Begin the copy at the line that contains "Where should I click to: Expand", end it at the last line of the entries below, keep every word exact, and include no pictures.
--- Dataset ---
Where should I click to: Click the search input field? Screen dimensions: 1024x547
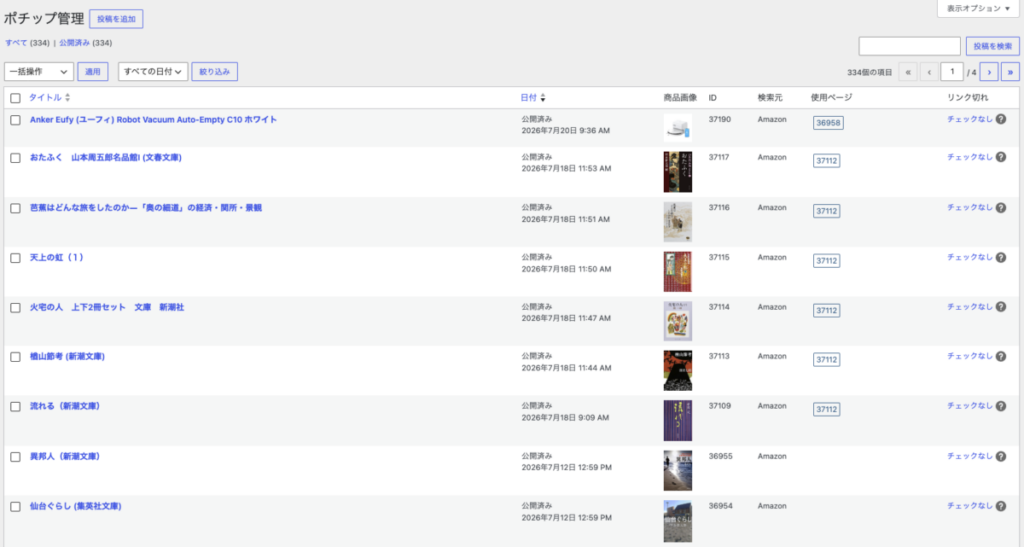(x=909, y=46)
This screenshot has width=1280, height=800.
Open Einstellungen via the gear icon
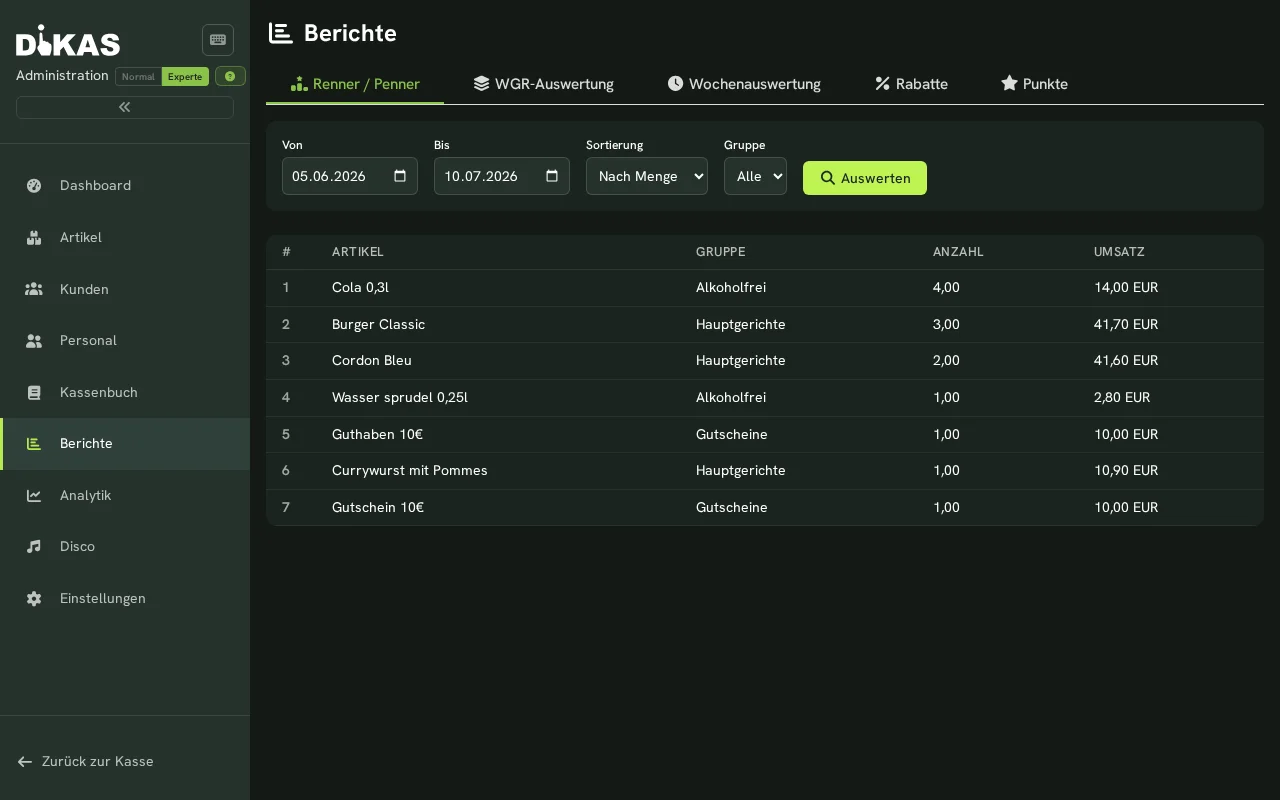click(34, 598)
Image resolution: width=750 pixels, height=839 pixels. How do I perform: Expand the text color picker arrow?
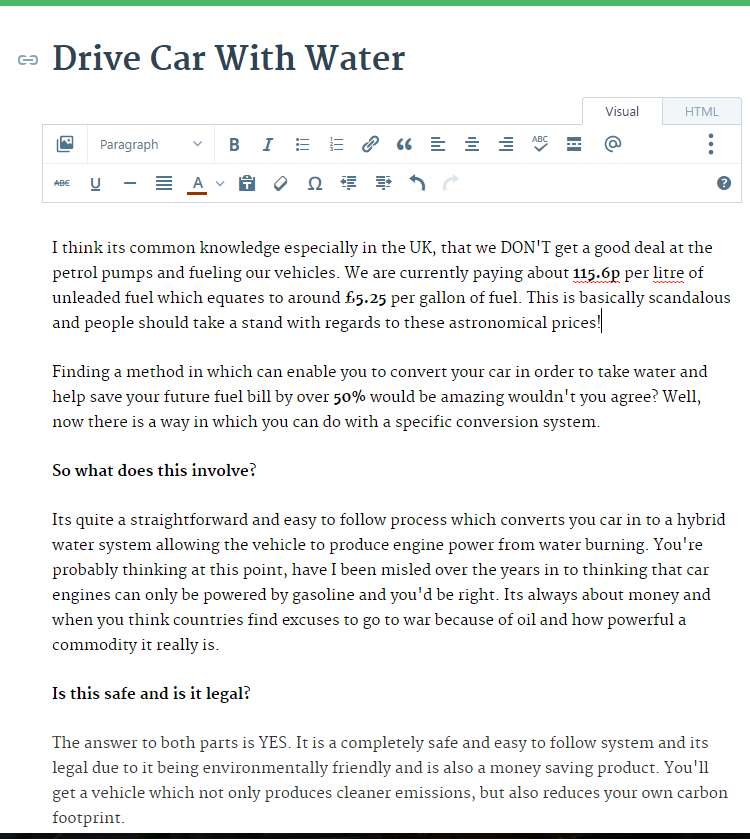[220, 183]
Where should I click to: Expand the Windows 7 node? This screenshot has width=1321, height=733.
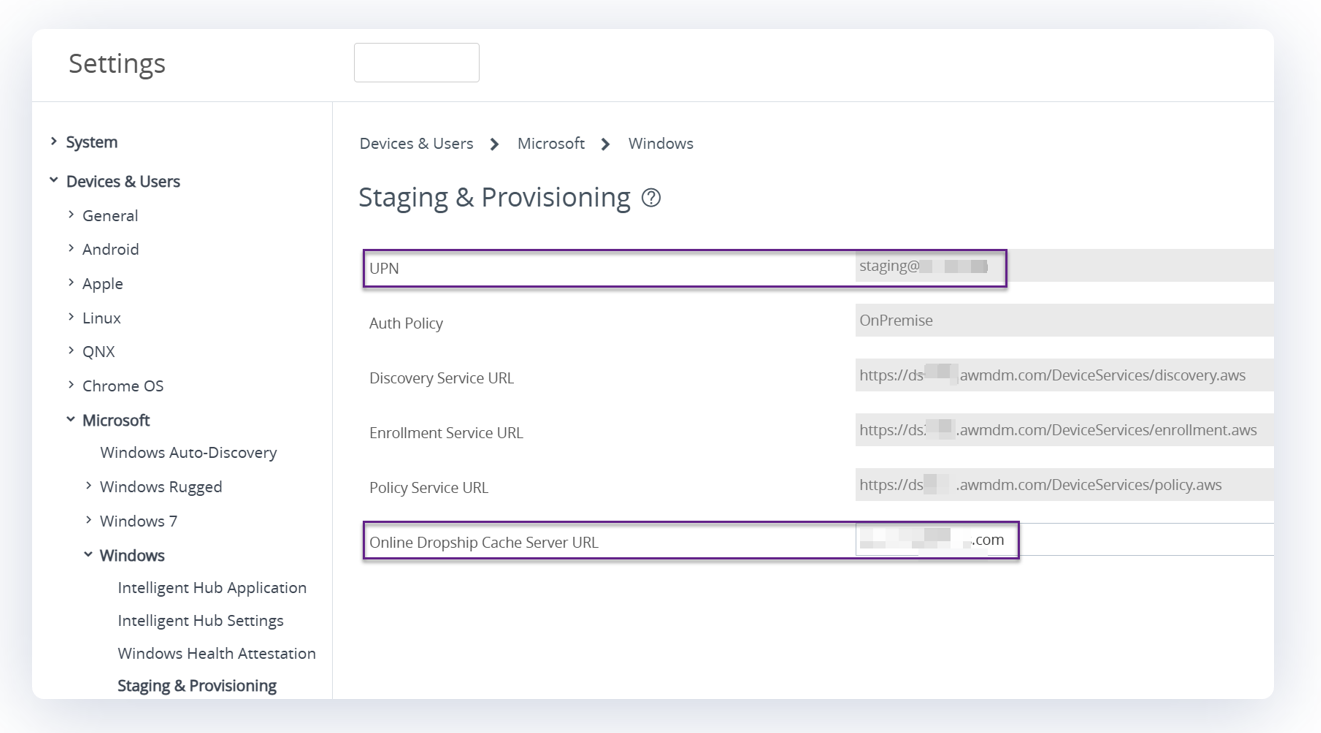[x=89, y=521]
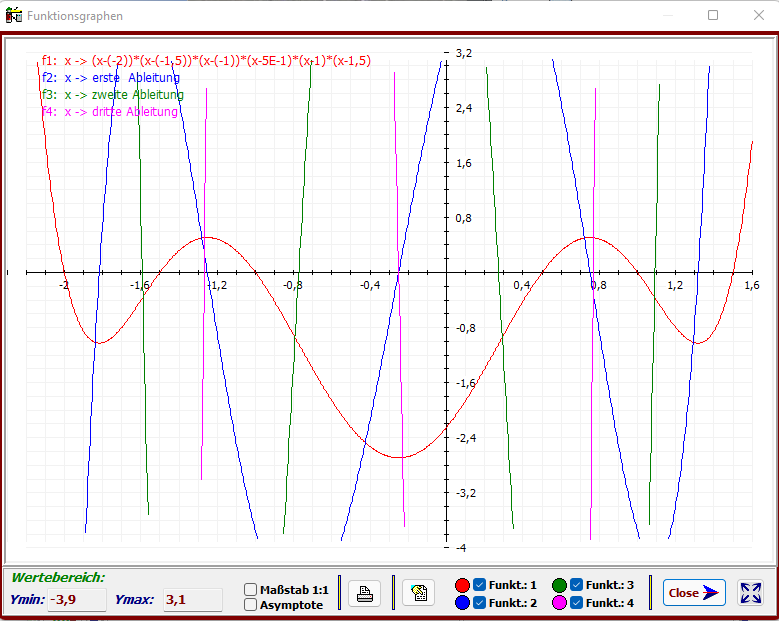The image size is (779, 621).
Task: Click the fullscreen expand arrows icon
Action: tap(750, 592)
---
## Written response
Where should I click to: Expand the Windows 7 node? This screenshot has width=1321, height=733.
[x=89, y=521]
The image size is (779, 621).
Task: Click the fullscreen expand arrows icon
Action: tap(750, 592)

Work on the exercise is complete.